Posts tagged: cash for clunkers

December 2009 Sales Increase Likely

In an otherwise dismal year, the Dodge Journey was one of the few bright spots for 2009. Industry sales are expected to increase by more than one million units in 2010 according to J.D. Power and Associates.

When the December selling period for US car sales comes to a close on January 4, 2010, there should be some good news to report. In fact, if J.D. Power and Associates projections are correct, a 7 percent month over month gain is possible. The company is a global marketing information services business whose services include market research, customer satisfaction, and forecasting.

Cash For Clunkers

Keep in mind that December 2008 was one of the worst months for car sales over the past few years. Sales cratered as the full brunt of the recession was being felt with consumers clamping their wallets and pocketbooks shut. For most of 2009 sales were truly abysmal, but they began to pick up again following the summer’s CARS or cash for clunkers program.

“The market is continuing to improve, with the relative strength of December sales supporting a year-end rally,” said Gary Dilts, senior vice president of global automotive operations at J.D. Power and Associates. “The December selling rate is tracking at 11.2 million units-up nearly 1 million units from one year ago-which sets up 2010 for further recovery.”

If these prediction ring true then December could be the turning point that automakers have been seeking. Sales began to dip in late 2007 and continued to drop off in 2008, before collapsing following the financial crisis of September 2008. Most analysts believe that the low point was reached in March 2009, with a gradual recovery beginning soon thereafter.

A Brighter 2010

Total sales should hit 10.4 million units for the year, with 8.7 million units being retail sales. The difference, of course, is fleet sales. For 2011, J.D. Power and Associates believes automakers will sell 11.5 million units, a far cry from the 17 million units sold earlier this decade, but a market improvement over 2008 and 2009.

Importantly, automakers are learning how to turn a profit with fewer vehicles sold by reducing incentives and upping content. That can help sustain automakers in the years ahead as consumers carefully weigh jumping back into the market.

Source: J.D. Power and Associates

Photo Credit: Chrysler Group, LLC


The Last of the Clunkers!

I am so glad that the federal government’s Cash Allowance Rebate System (CARS) program is over. Not because I didn’t think it was a good idea (I have mixed thoughts about that), rather the program has dominated the automotive news for the past month.

Let’s Hear For the MKT!

cash for clunkersNow that CARS has finally been laid to rest, let’s hear it for several new models waiting in the wings including the Lincoln MKT as well as all of the bright and beautiful cars that will be making their world debut at the Frankfurt Motor Show in Germany later this month.

I promise that I won’t be writing about CARS again unless I must make a point about a particular make or model.
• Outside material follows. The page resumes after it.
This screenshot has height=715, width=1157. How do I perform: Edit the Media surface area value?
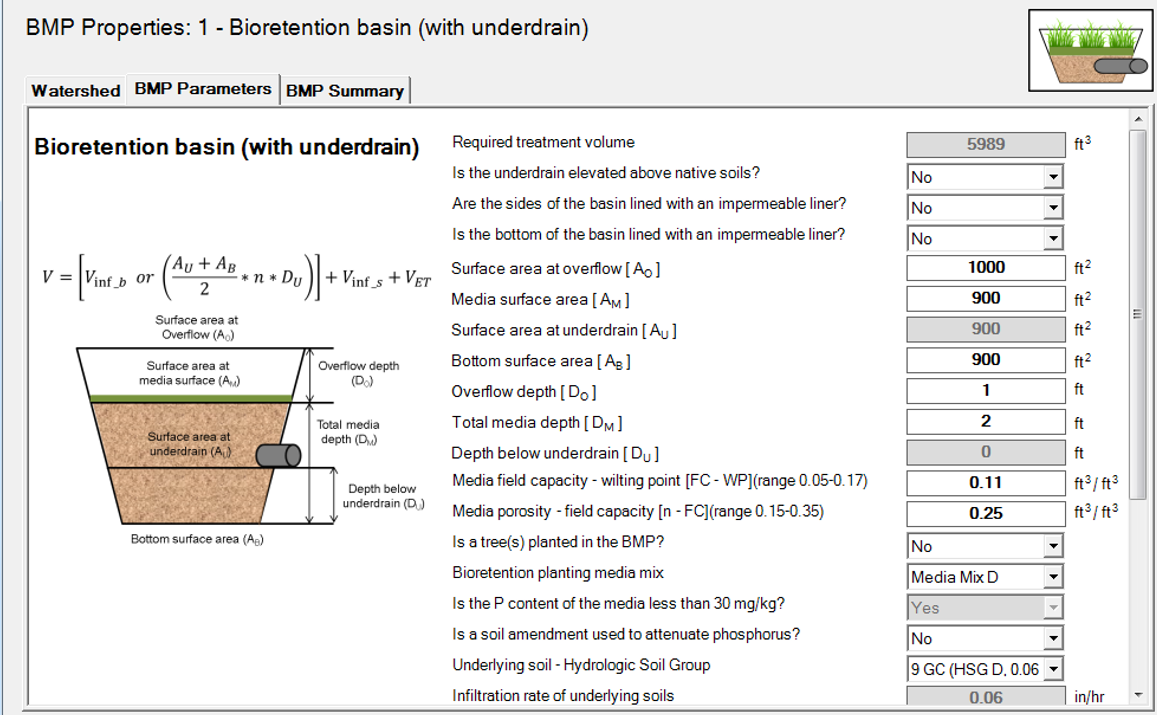986,298
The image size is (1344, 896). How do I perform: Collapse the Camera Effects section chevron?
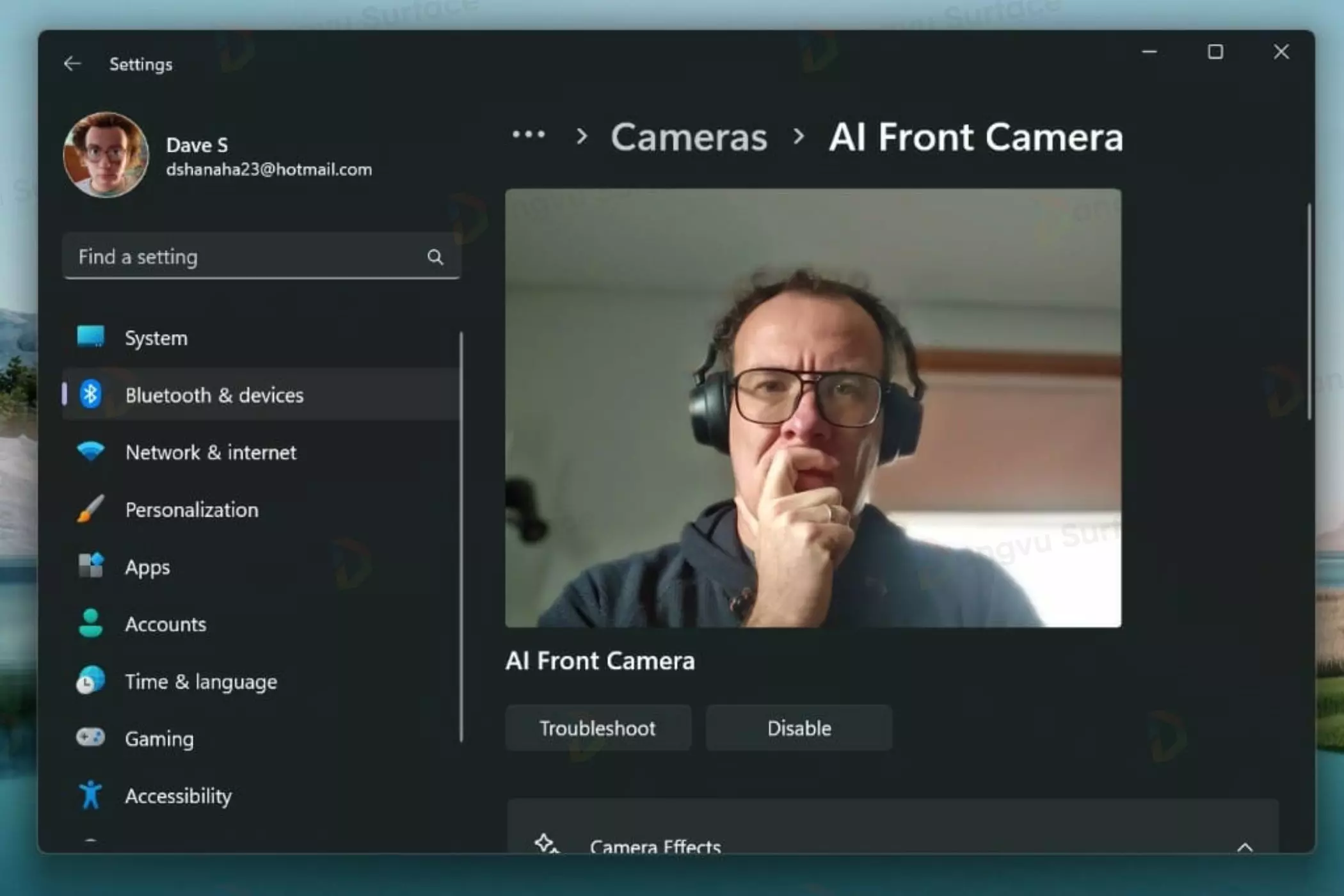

But the most significant thing about Cash For Clunkers is that it came in under budget. Yes, a government program that actually spent less than what had been announced — that’s news in and of itself!

Quickly Depleted and Replenished

Launched in July, the initial program quickly ran out of money requiring Congress to seek additional funding to raise the one billion dollar taxpayer backing up to three billion. I believe the program would have eclipsed the three billion dollar mark had some quick thinking dealers not pulled the plug on their programs early.

As the last weekend approached several dealerships, including Auto Nation, exited the program early. They wanted to make sure that they got paid and that all of their paperwork was processed on time. That was wise because the federal government gave everyone until 8 pm on August 24th to get their paperwork in, extending it by 24 hours when it became apparent that backlogs were keeping dealers from finishing up on time.

Lots of Trucks Traded In

According to The Detroit News, nearly 700,000 cars were scrapped because of CARS.   $2.877 billion will end up helping consumers while related administrative costs drove the final expense up to $2.977 billion. Notably, 84% of the vehicles turned in were truck based (SUVs, trucks, minivans) with consumers choosing to replace these vehicles with passenger cars 59% of the time.

The top selling model was the Toyota Corolla, followed by the Honda Civic and Toyota Camry. Only two US models made the list — the Ford Focus (#4) and the Ford Escape (#10). Honda and Toyota each were represented by three cars on the Top Ten list.

Interestingly, the domestic models were the most traded in vehicles with Ford, GM and Chrysler dominating the Top Ten trade in list.